Surrender: to agree to stop fighting, hiding, resisting, etc., because you know that you will not win or succeed
When I first quit drinking, I was told that all I needed to do was surrender my life and my will to the care of a loving higher power. I could choose my own conception of what that meant.
I quickly got rid of the harsh guy in the sky God (never did trust that man)but I didn’t have a whole lot to replace him.
In spite of having been intensely and inexplicably drawn to spiritual concepts and practices, I had no personal relationship with anything bigger than my own mind.
This was a challenge because my mind is clever and quick and kept trying to convince me that I was just about to get this whole life thing sorted out and absolutely did not require any outside assistance.
Following its best direction had landed me in the same damn hole over and over and it was clear (in moments) that I was going to need another way to navigate my life.
I am a pretty good student. I want to get the A.
So, I thought: how hard can this surrender thing be?
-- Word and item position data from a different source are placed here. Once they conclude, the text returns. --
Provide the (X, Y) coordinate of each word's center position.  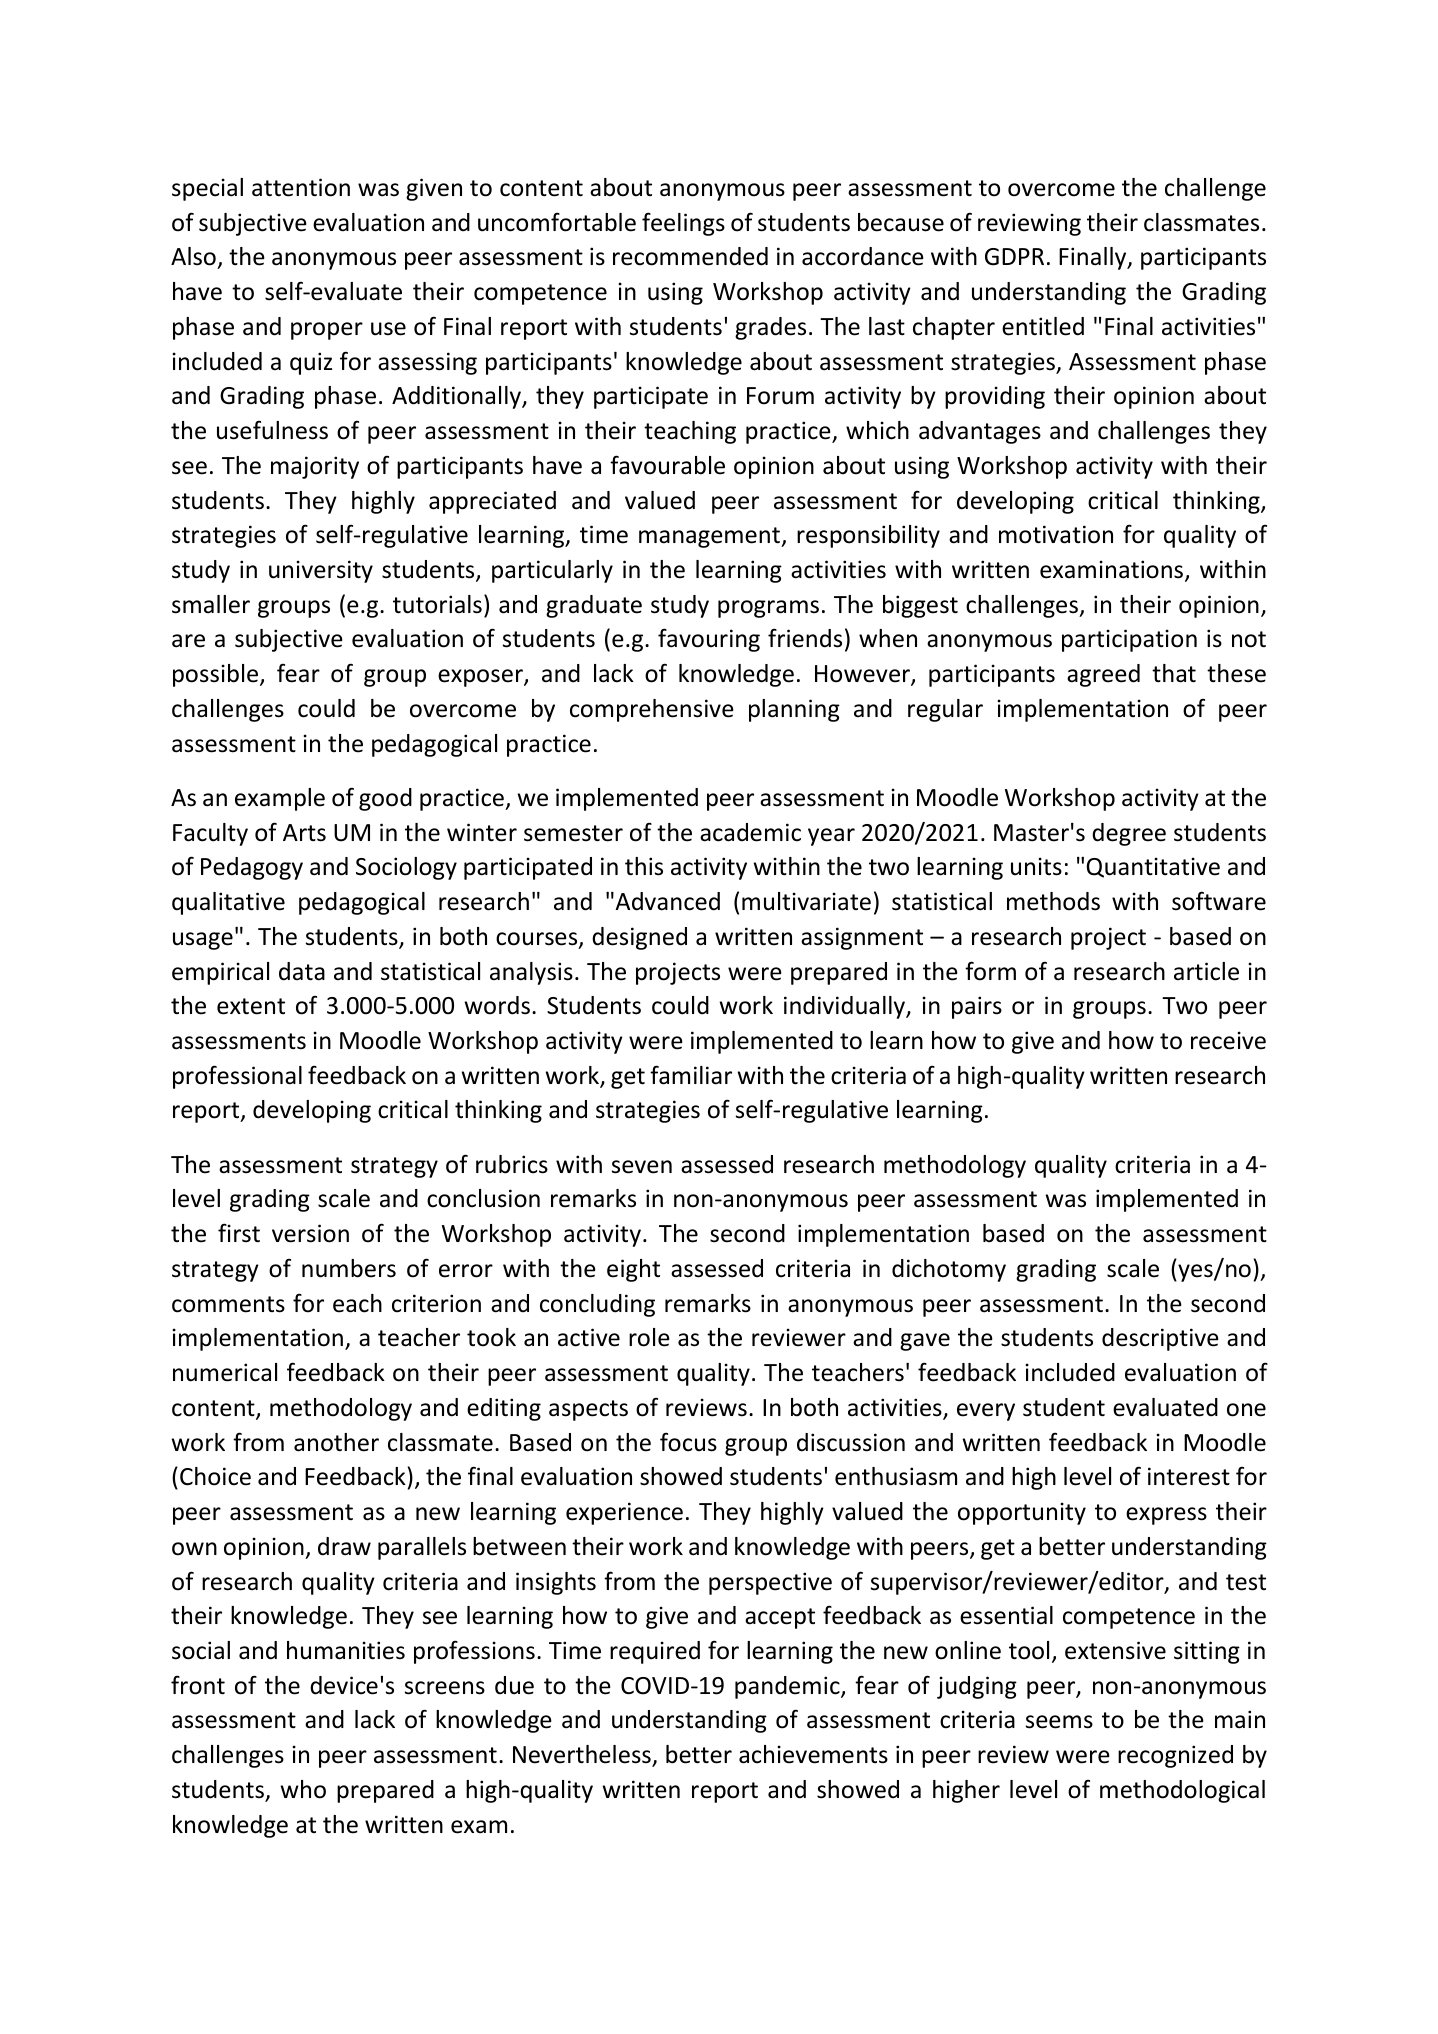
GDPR (1014, 257)
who (303, 1789)
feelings (683, 224)
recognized (1175, 1756)
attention (301, 187)
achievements (813, 1754)
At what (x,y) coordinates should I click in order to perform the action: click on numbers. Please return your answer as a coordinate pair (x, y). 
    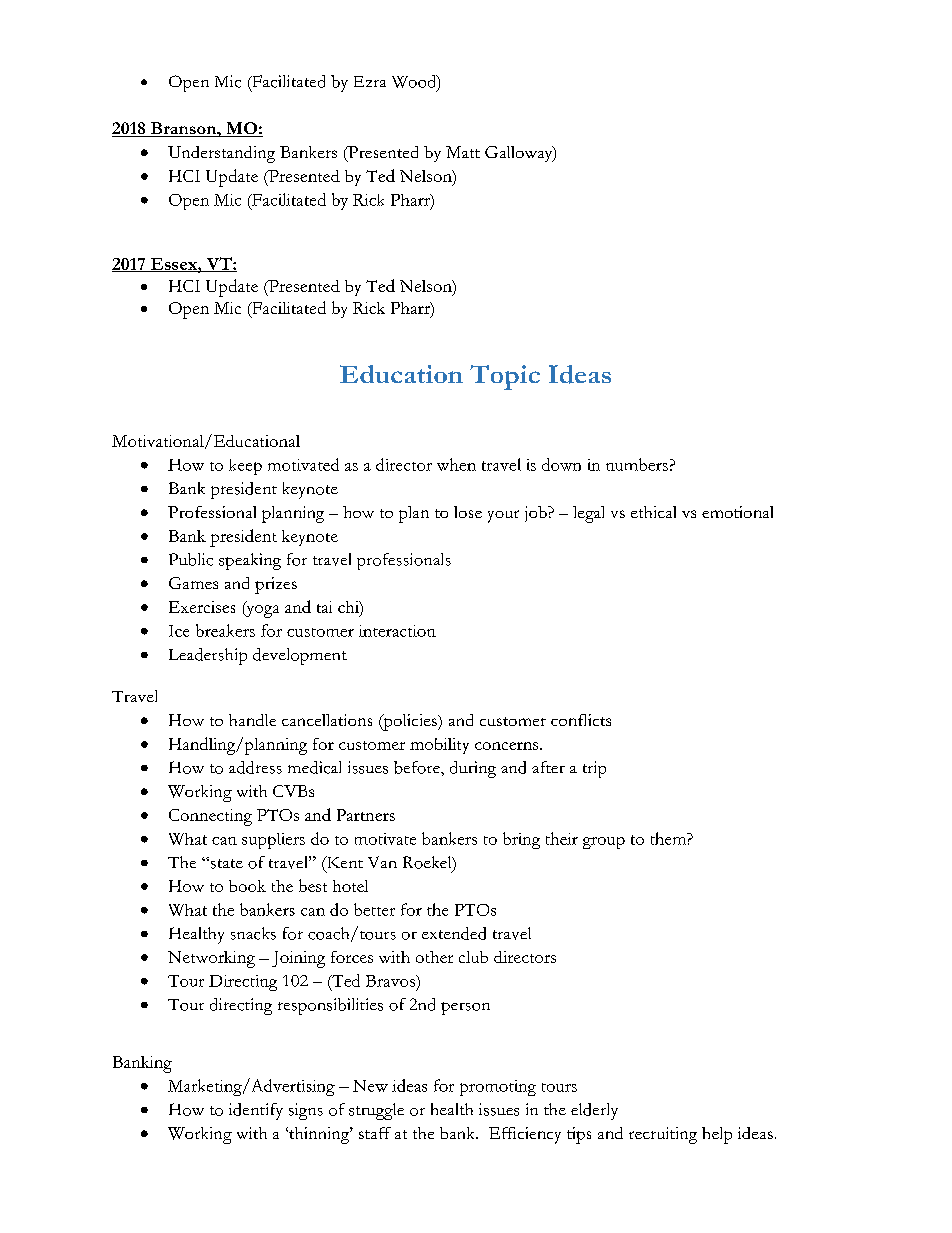
    Looking at the image, I should click on (637, 464).
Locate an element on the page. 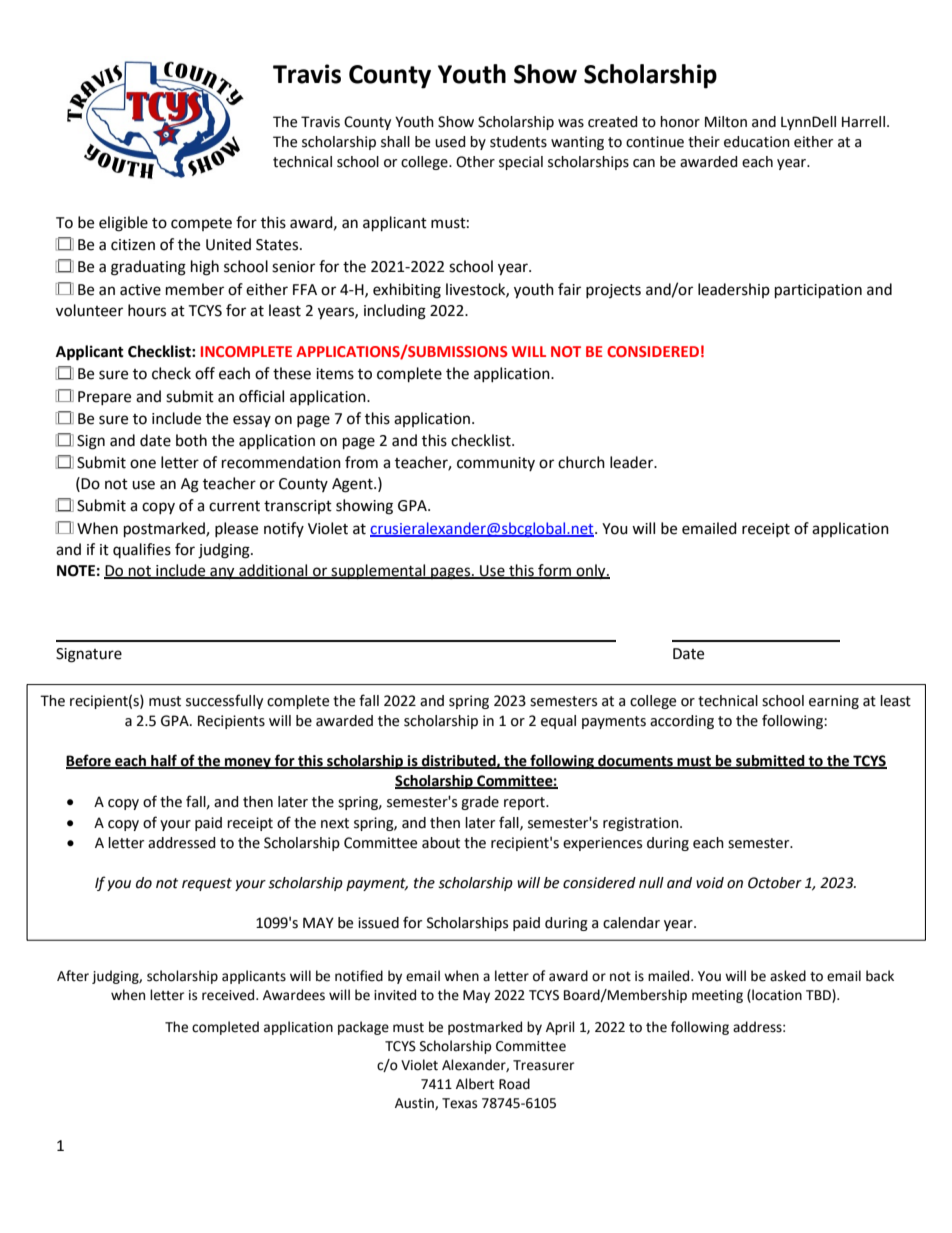  Albert is located at coordinates (475, 1084).
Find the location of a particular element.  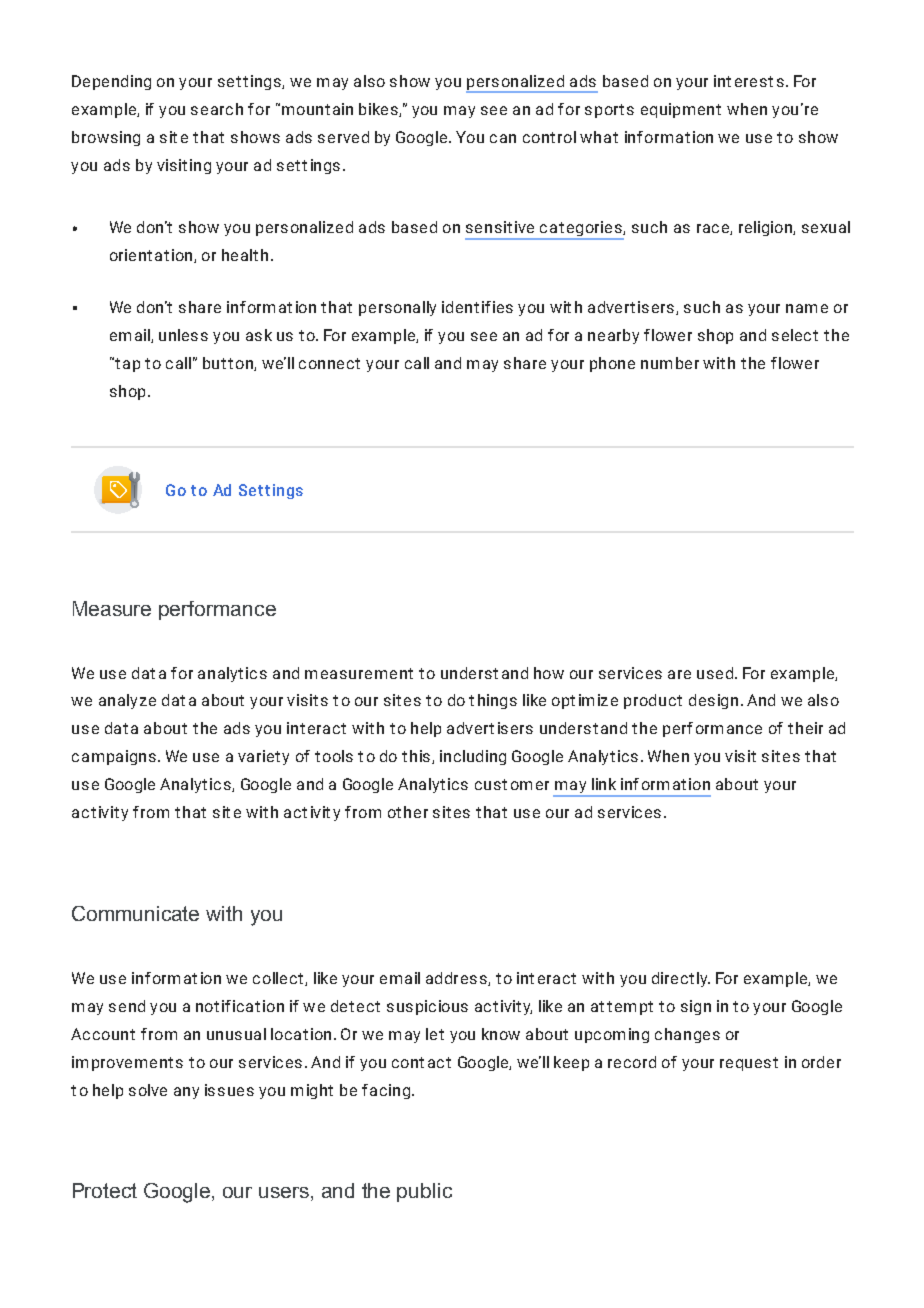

I will just surrender and move along to the next part of the process. Maybe there are even spiritual bonuses for “she who surrenders the best”?
It was horrifying to discover that, although people could point the way, no one could tell me exactly how to make it happen. I could follow the steps laid out before me but there was no correct way to do it.
In fact, there wasn’t any doing it at all. And the harder I tried, the harder I tried.
I discovered that there was a huge amount of resistance to letting go. Deep down, I was convinced that, lousy as things were, they were sure to get far worse if I stopped holding up the walls.
I see this in my clients all the time, too.
The funny thing is that despite abundant evidence to the contrary (and we need only take a look at the weather, or our children, or the news, or the garden to see that we are not running this thing), we go about living our lives as though we had control.
This misconception gives birth to all manner of life-shrinking attitudes and behaviors. Addiction, eating disorders, disconnection in relationships, sexual dysfunction, spiritual and physical dis-ease.
Being at the mercy of a mind that seeks control (this is the ego’s job and it does it well), is a very small and tight way to live.
Obeying the mind is like going on a comfort and security scavenger hunt, insanity style. “Go over here! You will feel great!” “Nope! It’s this! It’s actually this that that you need!” “Whoa. Check this out!” And all along there’s another voice: “Well, that was dumb. Who do you think you are?” “You need to buckle down and get your shit together.”
The ego mind vacillates between delusions of grandeur or radio KFKD, as Ann Lamott calls it, 24/7.
In spite of this being a painful way to live, letting go usually requires getting bombarded by what Chogyam Trungpa Rinpoche calls “coconuts of wakefulness” that shake us out of the ego’s trance of tight control.
This can take myriad forms but it’s usually some challenge that rips the blinders from our eyes, revealing the truth about control. Illness, hitting bottom, death of someone we cannot stand to loose, loss of relationship.
To name a few.
When the coconuts hit, we always have a choice. We can move toward waking up and letting go or we can move in the opposite direction. In fact, every choice we make moves us in one direction or the other.
In spite of learning this, the practice of letting go did not (does not) come naturally to me.
I wanted to first figure out who or what exactly I was surrendering to and then get some guarantees that it was going to work out well if I let go.
This is laughable, given that I’d been entirely obedient to my own thinking and things were not working out so well.
Therefore, so long as it wasn’t my own wild cat mind that I was turning my life and will over to, things were likely to improve.
I started to develop a relationship, not so much with a higher power, as with a wider one; one that encompasses all of us humans and our basic goodness as well as all the other energies at play in the world. One that connects me back to my own heart, as well as to the goodness and mess in my fellow travelers. A power that included it all.
Life, I guess you could call it. Or God. Or Love. Or Whatever. Names and language fall short here; I don’t think it much matters what you call it.
And folks, I am here to tell you that it is an infinitely sweeter and easier path. All that energy I put into resisting, struggling, figuring out, and making things happen gets freed up when I surrender my way for Life’s way.
I have seen time and again that something better comes along when I release my attachment to a particular outcome. And though I forget very quickly, each time I see this, it strengthens my faith in the basic goodness of Life.
Real generosity, creativity, connection, receptivity, inspiration, openness, curiosity: these depend on letting go.
And all this stuff shows up, wanting to be born. This blog, for example.
Life becomes exciting and I stop being so damn predictable. There is nothing more tedious that living from that tight coil of control.
In the end, it seems that my work is to set up the conditions for surrender. It’s a process of grace, not force.
And meanwhile, as a friend told me early on, when I can’t let go, I can always let up. I can relax, even with my uptightness and clinging. I can choose to stay awake.